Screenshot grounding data
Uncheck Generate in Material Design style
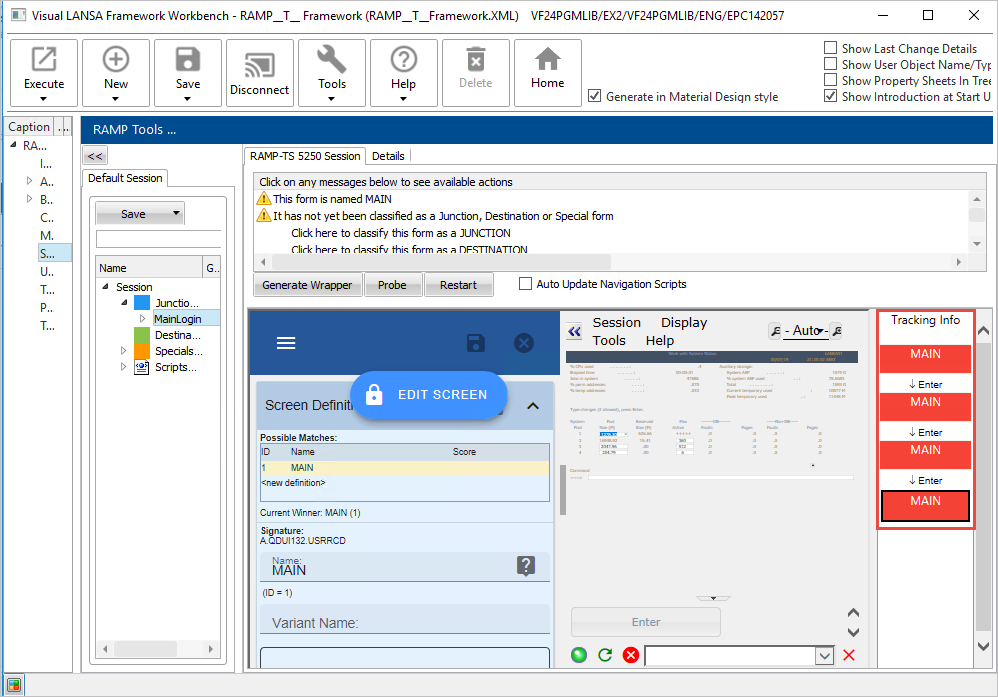 point(595,96)
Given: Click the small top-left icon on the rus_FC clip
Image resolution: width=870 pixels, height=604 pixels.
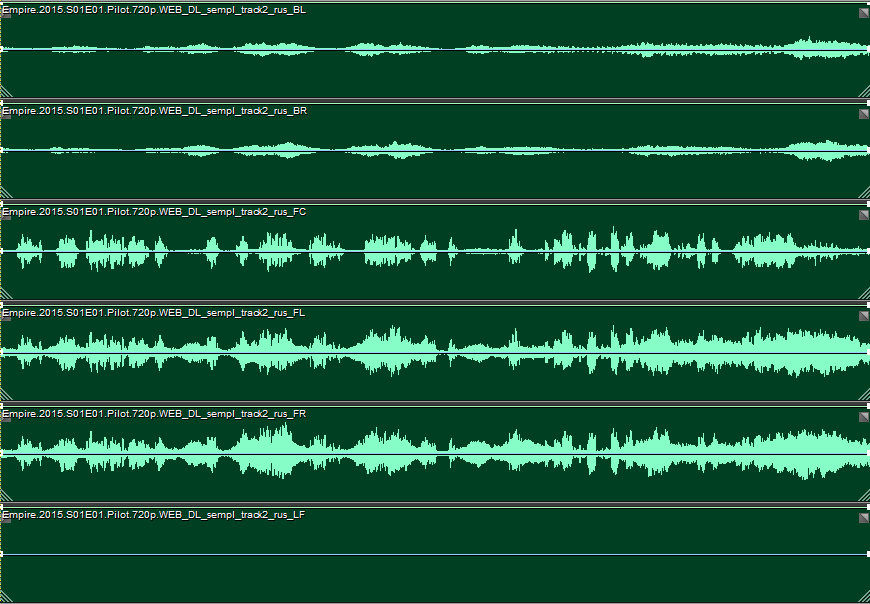Looking at the screenshot, I should [x=6, y=214].

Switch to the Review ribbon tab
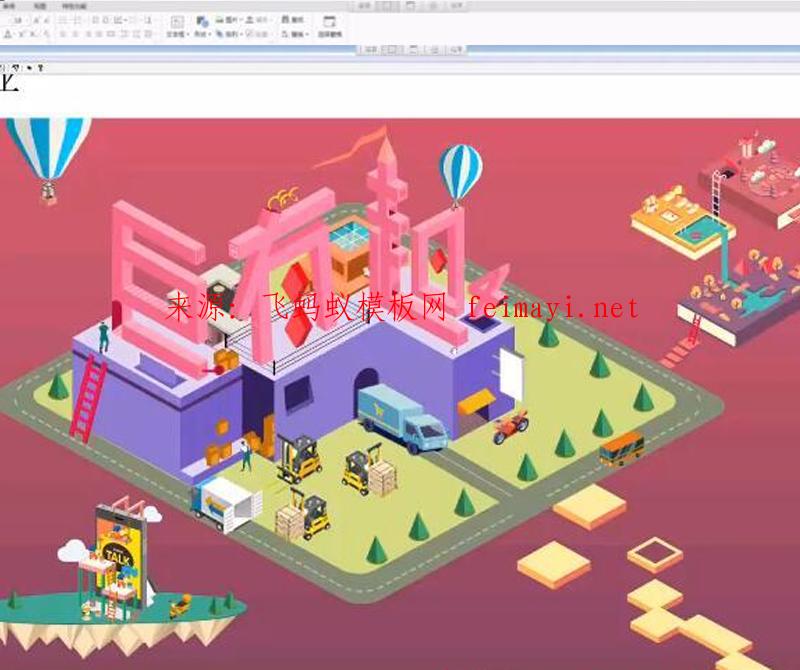(9, 6)
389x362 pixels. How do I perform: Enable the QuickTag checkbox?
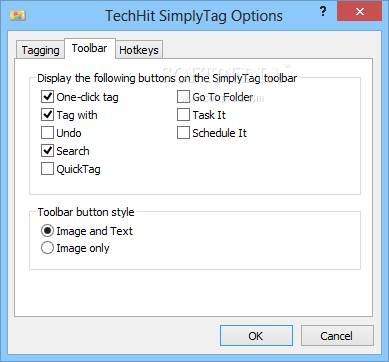pos(47,169)
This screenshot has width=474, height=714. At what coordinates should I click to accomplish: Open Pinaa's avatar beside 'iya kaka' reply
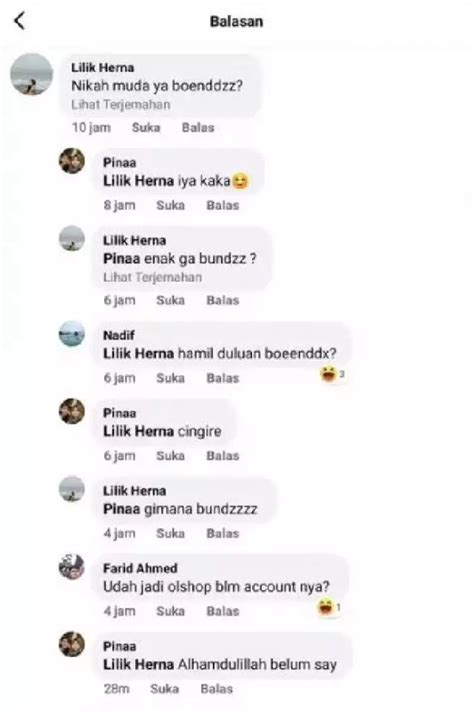click(72, 161)
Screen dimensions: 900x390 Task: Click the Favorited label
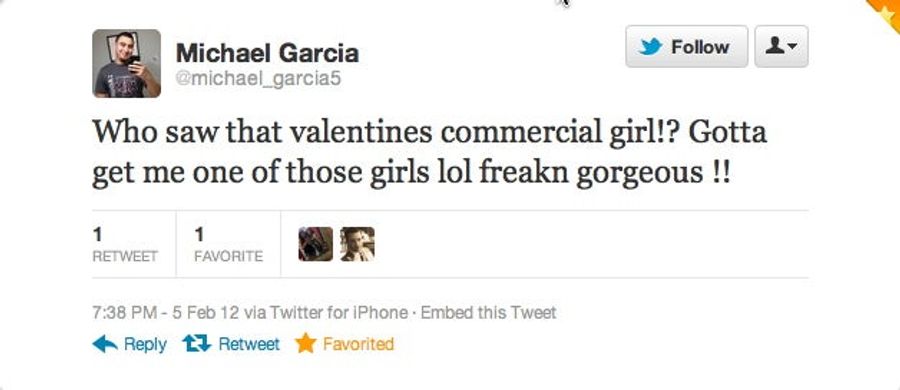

# [Instructions to follow]
After removing the pictures, repeat the remaining records exactly.

# [Problem solution]
Uncheck Generate in Material Design style
 point(595,96)
Given: Click the small top-left icon on the rus_FC clip
Image resolution: width=870 pixels, height=604 pixels.
Looking at the screenshot, I should [x=6, y=214].

Switch to the Review ribbon tab
(9, 6)
389x362 pixels. How do I perform: Enable the QuickTag checkbox?
pos(47,169)
This screenshot has width=474, height=714. At what coordinates should I click to accomplish: Open Pinaa's avatar beside 'iya kaka' reply
click(72, 161)
Screen dimensions: 900x390 Task: Click the Favorited label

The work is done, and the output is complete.